California AG Proposes Second Round of Modifications to CCPA Regulations

March 16, 2020

On Wednesday, March 11, 2020, the California Attorney General released a second set of modifications (the “March Revisions”) to the proposed regulations implementing the California Consumer Privacy Act of 2018 (the “CCPA”), including substantive changes to both the initial draft regulations issued in October (the “Initial Regulations”) and the revisions published Friday, February 7, 2020 (as supplemented on Monday, February 10, 2020, the “February Revisions”).

(We previously analyzed the CCPA here, the legislative amendments here, the Initial Regulations here, and the February Revisions here.) While the March Revisions address several of the issues raised by stakeholders commenting upon the February Revisions, there are many issues that remain unaddressed.  Another round of modifications to the regulations may be issued following the conclusion of the public comment period on March 27, 2020.

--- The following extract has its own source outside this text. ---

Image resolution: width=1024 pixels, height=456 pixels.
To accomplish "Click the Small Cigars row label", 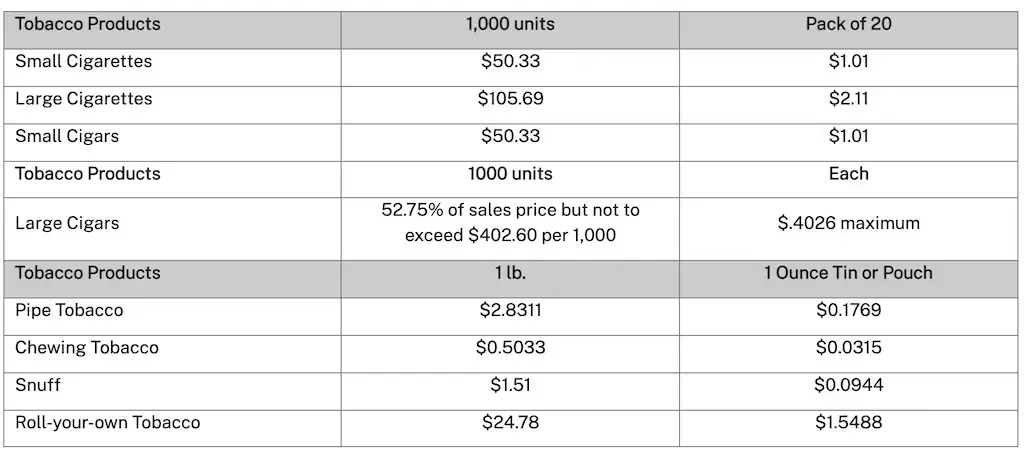I will [x=67, y=137].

This alert memorandum highlights certain notable changes to the proposed regulations, particularly with respect to service providers, requirements for privacy policies and other notices to consumers, and the processing of CCPA consumer rights requests.

Service Providers’ Use of Personal Information Clarified

The March Revisions again alter the treatment of service providers under the CCPA, one of the topics most commonly addressed by industry commenters following the issuance of the February Revisions.

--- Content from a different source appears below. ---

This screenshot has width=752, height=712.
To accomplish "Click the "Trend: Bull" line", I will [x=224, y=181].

  • Service Provider’s Use of Personal Information on Behalf of Third Parties.  One material change brought by the February Revisions was an expansion of the permissible uses of personal information collected by a service provider in the course of providing services to a business.  In contrast to the Initial Regulations, which prohibited the use of such information by a service provider for the purpose of providing services to others, the February Revisions detailed five categories of permissible use of such information, notably including to “perform the services specified in the written contract with the business that provided the personal information.”  Following the issuance of the February Revisions, many stakeholders commented that this language left open the interpretation that service providers are free to use personal information collected in the course of providing services to one business in order to provide the same services to other businesses, so long as the contract with the first business does not prohibit the provision of such services to such other businesses.  This interpretation was, however, arguably inconsistent with the statute’s definition of “service provider.”

The March Revisions clarify that use of personal information by service providers to service third parties is not permitted.  Rather, the permissible use in the context of providing services is limited to processing or maintaining personal information “on behalf of the business that provided such information or that directed the service provider to collect the personal information” and in compliance with the written contract. 

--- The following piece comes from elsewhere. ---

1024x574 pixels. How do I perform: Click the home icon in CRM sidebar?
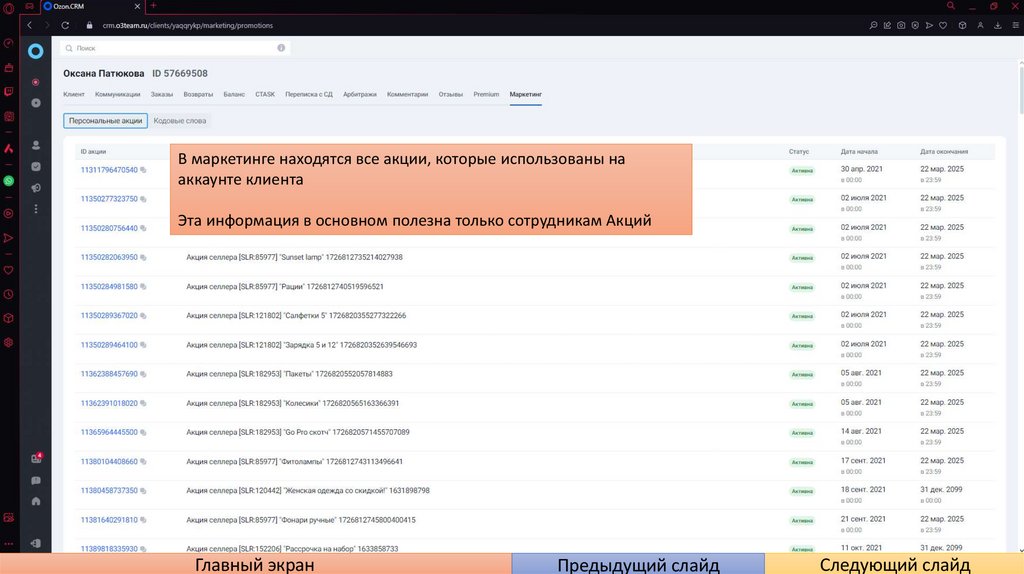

At the same time, the March Revisions slightly expand the permissible internal use of personal information by the service provider.  The February Revisions had allowed service providers to use the personal information internally to build or improve the quality of its services but not to build or modify household or consumer profiles.  The March Revisions would allow such profile building so long as it is not used to provide services to another business.

  • Ambiguity in a Service Provider’s Role in Data Hygiene and Analytics Remains.  One of the hotly debated provisions introduced in the February Revisions was one that prohibited service providers from building or improving their services by “cleaning or augmenting data acquired from another source.”  Many commenters noted that this language was vague, and requested that it either be clarified or removed to avoid inadvertently preventing pro-consumer data hygiene functions, such as refining address databases used to deliver goods to consumers, or otherwise permissible analytics functions.  The March Revisions replaced the ambiguous word “cleaning” with the similarly undefined term “correcting” but took no other steps to clarify when such analytics and data hygiene functions may be performed.

    Personal Information Definition Guidance Removed

  • Personal Information Classification Is Not Reliant on Whether the Collecting Business Maintains the Information in a Manner that Allows Identification.  The March Revisions removed entirely guidance introduced in the February Revisions that restricted the scope of the definition of “personal information” to information that is maintained by a business in a manner that meets the requirements for the definition of personal information under the CCPA.  In other words, meeting the definition depended on whether the collecting business maintains the information in a manner that “identifies, relates to, describes, is reasonably capable of being associated with, or could be reasonably linked, directly or indirectly, with a particular consumer or household.”  The guidance had specifically identified IP addresses as an example of information that may not be personal information if the collecting business “does not” and “could not reasonably” link the IP address to any particular consumer or household.  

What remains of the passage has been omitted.